In Florida, the narrator tells us, “nothing is what it appears to be.... Husbandly duties are not husbandly duties, fiduciary responsibilities are not fiduciary responsibilities. Folks pay $100 to attend 80th birthday parties, out of fear that no one will come to theirs. Casual encounters are not casual encounters, mm4w is not mm4w, idiots are not idiots, Viagra is not Viagra, Grey Goose is not Grey Goose, everyone has an angle, everyone has a fraud.”
For decades, Bill tells himself, “people came to Florida to die.
They still do, but now they insist on stuffing the planet into the coffin with them. If death is boring, the end of the world is the most boring thing in the world.”
To be sure, The Chateau has an (ostensibly) happy ending. The bad guys get their comeuppance, and Bill affirms that the truth never fails to satisfy, that it sets you free. He forgives elderly Floridians for getting distracted, “even by Donald Trump.” He may even get his girl. Melsor will kiss a mezuza hidden in the back of a rotting fence post, and affirm that if a maintenance worker removes it with a crowbar, he will buy a new one. If the posts are pulled down, he will use trees, for this – and not the apartment – “is the place that needs protection.”

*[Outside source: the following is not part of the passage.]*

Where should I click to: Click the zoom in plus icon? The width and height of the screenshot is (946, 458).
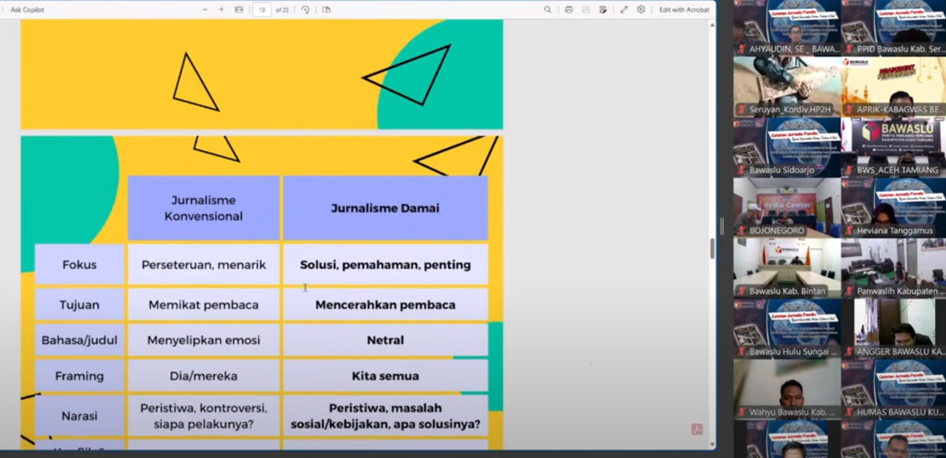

Nonetheless, it seems to me, Goldberg leaves readers in a darker place, with Bill asking God why He has not allowed him, “your sometimes faithful servant,” to continue to exist, like so many other narcissists, and “indeed thrive, in blissful isolation from the world you created.”
Glenn C. Altschuler is the Thomas and Dorothy Litwin Professor of American Studies at Cornell University.